---- Raw data

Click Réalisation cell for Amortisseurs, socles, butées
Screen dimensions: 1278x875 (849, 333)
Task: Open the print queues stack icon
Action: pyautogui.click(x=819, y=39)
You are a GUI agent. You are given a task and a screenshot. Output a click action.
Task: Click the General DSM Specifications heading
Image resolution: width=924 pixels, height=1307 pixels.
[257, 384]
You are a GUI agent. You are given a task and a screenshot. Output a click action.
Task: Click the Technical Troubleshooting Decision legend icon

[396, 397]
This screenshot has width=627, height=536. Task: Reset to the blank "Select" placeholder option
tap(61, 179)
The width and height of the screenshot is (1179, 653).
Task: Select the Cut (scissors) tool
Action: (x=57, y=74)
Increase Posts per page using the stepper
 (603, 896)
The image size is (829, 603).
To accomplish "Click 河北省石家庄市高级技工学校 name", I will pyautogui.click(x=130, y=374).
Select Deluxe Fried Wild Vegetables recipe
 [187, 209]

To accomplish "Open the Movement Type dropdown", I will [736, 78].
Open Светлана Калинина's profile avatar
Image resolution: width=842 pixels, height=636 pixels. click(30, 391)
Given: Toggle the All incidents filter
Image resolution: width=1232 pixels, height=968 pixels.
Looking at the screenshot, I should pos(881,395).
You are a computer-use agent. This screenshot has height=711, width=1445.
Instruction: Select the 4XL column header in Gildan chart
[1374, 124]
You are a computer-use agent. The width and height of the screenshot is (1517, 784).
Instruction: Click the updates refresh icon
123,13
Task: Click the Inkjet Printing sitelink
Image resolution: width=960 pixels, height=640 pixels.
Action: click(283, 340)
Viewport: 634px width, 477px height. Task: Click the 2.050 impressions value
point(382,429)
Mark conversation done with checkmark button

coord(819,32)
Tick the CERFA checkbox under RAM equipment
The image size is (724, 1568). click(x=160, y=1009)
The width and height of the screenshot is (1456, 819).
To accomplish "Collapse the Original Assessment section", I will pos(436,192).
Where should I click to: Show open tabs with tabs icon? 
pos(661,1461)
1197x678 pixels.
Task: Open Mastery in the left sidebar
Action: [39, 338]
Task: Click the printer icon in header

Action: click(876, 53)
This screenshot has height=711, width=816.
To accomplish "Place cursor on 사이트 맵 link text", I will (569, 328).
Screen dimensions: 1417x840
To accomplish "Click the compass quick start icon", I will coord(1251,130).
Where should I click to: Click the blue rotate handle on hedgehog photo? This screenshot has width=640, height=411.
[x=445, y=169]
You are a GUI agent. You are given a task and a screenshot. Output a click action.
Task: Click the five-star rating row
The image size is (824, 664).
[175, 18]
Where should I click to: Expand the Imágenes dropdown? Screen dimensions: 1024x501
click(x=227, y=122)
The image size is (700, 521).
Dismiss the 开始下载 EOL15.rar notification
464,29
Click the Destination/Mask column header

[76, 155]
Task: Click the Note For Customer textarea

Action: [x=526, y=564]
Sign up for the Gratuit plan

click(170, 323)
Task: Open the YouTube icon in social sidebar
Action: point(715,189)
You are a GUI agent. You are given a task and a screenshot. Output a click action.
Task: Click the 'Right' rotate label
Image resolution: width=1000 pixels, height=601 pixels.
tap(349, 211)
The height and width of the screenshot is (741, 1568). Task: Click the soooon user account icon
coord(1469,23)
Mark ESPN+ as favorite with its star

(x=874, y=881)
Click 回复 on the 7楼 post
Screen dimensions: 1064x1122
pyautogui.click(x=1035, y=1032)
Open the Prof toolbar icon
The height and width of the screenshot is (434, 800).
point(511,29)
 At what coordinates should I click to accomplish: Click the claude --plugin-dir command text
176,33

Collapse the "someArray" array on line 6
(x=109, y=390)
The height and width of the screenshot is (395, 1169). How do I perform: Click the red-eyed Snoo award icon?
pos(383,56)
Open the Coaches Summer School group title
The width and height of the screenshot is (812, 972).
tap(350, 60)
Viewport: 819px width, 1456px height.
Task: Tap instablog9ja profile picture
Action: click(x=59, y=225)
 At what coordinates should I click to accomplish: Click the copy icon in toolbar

--------

▶ **To do**: Please restate the whole listing word for word.

▶ **Finished exercise**:
Click Réalisation cell for Amortisseurs, socles, butées
Screen dimensions: 1278x875 (849, 333)
Task: Open the print queues stack icon
Action: pyautogui.click(x=819, y=39)
You are a GUI agent. You are given a task and a screenshot. Output a click action.
Task: Click the General DSM Specifications heading
Image resolution: width=924 pixels, height=1307 pixels.
[257, 384]
You are a GUI agent. You are given a task and a screenshot. Output a click action.
Task: Click the Technical Troubleshooting Decision legend icon

[396, 397]
This screenshot has width=627, height=536. Task: Reset to the blank "Select" placeholder option
tap(61, 179)
The width and height of the screenshot is (1179, 653).
Task: Select the Cut (scissors) tool
Action: (x=57, y=74)
Increase Posts per page using the stepper
 (603, 896)
The image size is (829, 603).
To accomplish "Click 河北省石家庄市高级技工学校 name", I will pyautogui.click(x=130, y=374).
Select Deluxe Fried Wild Vegetables recipe
 [187, 209]

To accomplish "Open the Movement Type dropdown", I will [736, 78].
Open Светлана Калинина's profile avatar
Image resolution: width=842 pixels, height=636 pixels. click(30, 391)
Given: Toggle the All incidents filter
Image resolution: width=1232 pixels, height=968 pixels.
Looking at the screenshot, I should pos(881,395).
You are a computer-use agent. This screenshot has height=711, width=1445.
Instruction: Select the 4XL column header in Gildan chart
[1374, 124]
You are a computer-use agent. The width and height of the screenshot is (1517, 784).
Instruction: Click the updates refresh icon
123,13
Task: Click the Inkjet Printing sitelink
Image resolution: width=960 pixels, height=640 pixels.
Action: click(283, 340)
Viewport: 634px width, 477px height. Task: Click the 2.050 impressions value
point(382,429)
Mark conversation done with checkmark button

coord(819,32)
Tick the CERFA checkbox under RAM equipment
The image size is (724, 1568). click(x=160, y=1009)
The width and height of the screenshot is (1456, 819).
To accomplish "Collapse the Original Assessment section", I will pos(436,192).
Where should I click to: Show open tabs with tabs icon? 
pos(661,1461)
1197x678 pixels.
Task: Open Mastery in the left sidebar
Action: [39, 338]
Task: Click the printer icon in header

Action: click(876, 53)
This screenshot has height=711, width=816.
To accomplish "Place cursor on 사이트 맵 link text", I will (569, 328).
Screen dimensions: 1417x840
To accomplish "Click the compass quick start icon", I will coord(1251,130).
Where should I click to: Click the blue rotate handle on hedgehog photo? This screenshot has width=640, height=411.
[x=445, y=169]
You are a GUI agent. You are given a task and a screenshot. Output a click action.
Task: Click the five-star rating row
The image size is (824, 664).
[175, 18]
Where should I click to: Expand the Imágenes dropdown? Screen dimensions: 1024x501
click(x=227, y=122)
The image size is (700, 521).
Dismiss the 开始下载 EOL15.rar notification
464,29
Click the Destination/Mask column header

[76, 155]
Task: Click the Note For Customer textarea

Action: [x=526, y=564]
Sign up for the Gratuit plan

click(170, 323)
Task: Open the YouTube icon in social sidebar
Action: point(715,189)
You are a GUI agent. You are given a task and a screenshot. Output a click action.
Task: Click the 'Right' rotate label
Image resolution: width=1000 pixels, height=601 pixels.
tap(349, 211)
The height and width of the screenshot is (741, 1568). Task: Click the soooon user account icon
coord(1469,23)
Mark ESPN+ as favorite with its star

(x=874, y=881)
Click 回复 on the 7楼 post
Screen dimensions: 1064x1122
pyautogui.click(x=1035, y=1032)
Open the Prof toolbar icon
The height and width of the screenshot is (434, 800).
point(511,29)
 At what coordinates should I click to accomplish: Click the claude --plugin-dir command text
176,33

Collapse the "someArray" array on line 6
(x=109, y=390)
The height and width of the screenshot is (395, 1169). How do I perform: Click the red-eyed Snoo award icon?
pos(383,56)
Open the Coaches Summer School group title
The width and height of the screenshot is (812, 972).
tap(350, 60)
Viewport: 819px width, 1456px height.
Task: Tap instablog9ja profile picture
Action: click(x=59, y=225)
 At what coordinates should I click to accomplish: Click the copy icon in toolbar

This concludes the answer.